These days, I listen to news radio on my way to and from work. In addition, I follow the news on Twitter. If something catches my attention, I’ll read the story. I almost never follow a story on Facebook. If I do, it’s for the purposes of verification.

Try that sometime.

Still, I get enough from the news that I know what’s going on.

For example, I know about the approaching (or already here) Nor’easter.

I’m not ready for it. I still haven’t dried out from the summer weather. Not to mention Florence and Michael.

As weary as I am of the weather, the news cycle is worse.

For days, we’ve been hearing about the caravan of migrants coming from Central America. Or, according to the President, South America and points farther south.

Some call it a political stunt. I will readily admit that the timing and the organization is somewhat suspicious.

The compassionate side of me struggles with the concept that people are seeking a better life. Whether or not you agree with the President that they come from “shithole countries” (his French, not mine), how do you balance the sense of compassion with the fact that, at my house anyway, we’ve only got so many seats at the Thanksgiving table?

I’m an artist and a writer. I create things. Sometimes I create things for a living. But I can’t imagine a good ending to this.

But, for the past 24 or 48 hours, we’ve heard less about the caravan. We’ve heard instead about the “pipe bombs” and suspicious packages sent to the Clintons, the Obamas, and a whole host of Democrat leaders…and Robert DeNiro.

As of this writing, we still don’t know enough about these packages. However, that hasn’t stopped the media and folks like Chuck Schumer and Nancy Pelosi from blaming the President.

Nor has it stopped some on the right from crying “False Flag.”

Ben Shapiro summed it up like this:

That’s just what many Democrats and many in the media are doing right now, though. Their argument is that they don’t need evidence that President Trump’s rhetoric was the actual cause of the attempted bombings, or even the proximate cause, or even a proximate cause. The fact that Trump attacks his opponents with alacrity means that we can lay violence at his feet. Speech is, in this view, a form of violence. Which makes speech subject to legal ramifications.

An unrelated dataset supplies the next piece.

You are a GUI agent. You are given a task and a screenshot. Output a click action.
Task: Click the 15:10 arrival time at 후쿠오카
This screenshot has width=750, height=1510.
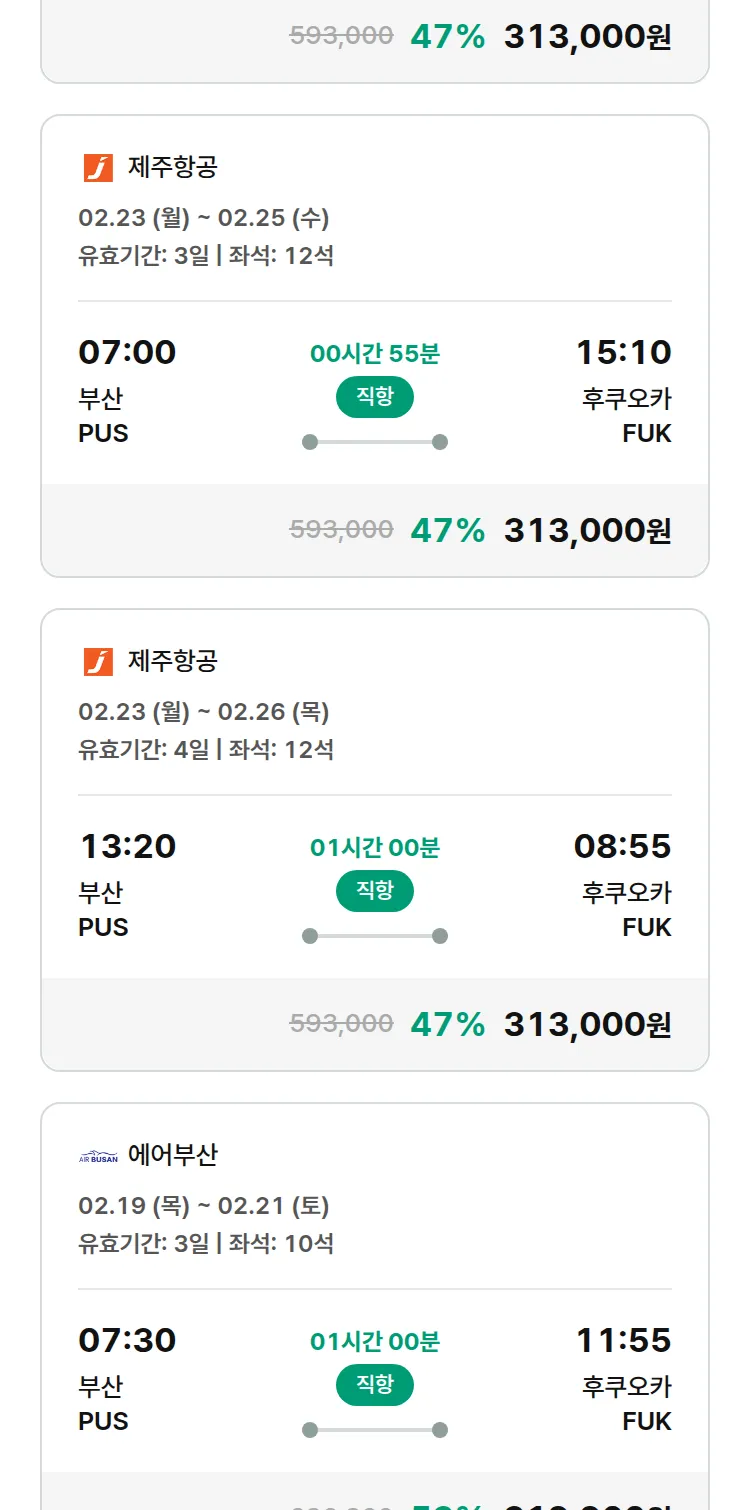point(623,352)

So, there you have the story and the talking points for the week. But, have we so quickly forgotten that, just a week ago a grand jury indicted a Utah man for mailing threatening communications to President Trump, Secretary Mattis, Admiral Richardson, FBI Director Wray, CIA Director Haspel, and Air Force Secretary Wilson?

Have we forgotten that Ricin was sent to the office of Senator Susan Collins because of her vote regarding Justice Kavanaugh?

Apparently, we have.

I broke my self imposed “keep-your-damn-mouth-shut” social media rule the other day. A friend posted something along the lines of “at least their meal wasn’t being interrupted.”

I tried to point out that there was incivility on both sides. I reminded the poster of the shooting of Steve Scalise, and the fact that Rand Paul was brutally attacked right outside his own home.

The response I got was “but…Trump…”

Don’t me wrong. I cringe on a regular basis when I see what the President has said or tweeted.

At the same time, I tried to point out that he’s never called for anyone to be bombed. I tried to say that violent behavior and speech is never appropriate, regardless of the source.

“But…Trump…”

I gave up. I could have pointed to the words of Maxine Waters, or Eric Holder…but I knew it was a losing battle.

That’s what makes me sad. We have gone beyond the ability to have a rational discussion…about just about anything.

Everything’s offensive.

Everything’s a trigger.

On Friday, we learned that Megyn Kelly was leaving NBC, with NBC reportedly having to pay the rest of her $69 million contract (apparently they’re fighting that, so don’t quote me). During a discussion about Halloween costumes and whether it was appropriate to appear in blackface or in a costume of another culture, she said, “when I was a kid, that was okay as long as you were dressing up like a character.”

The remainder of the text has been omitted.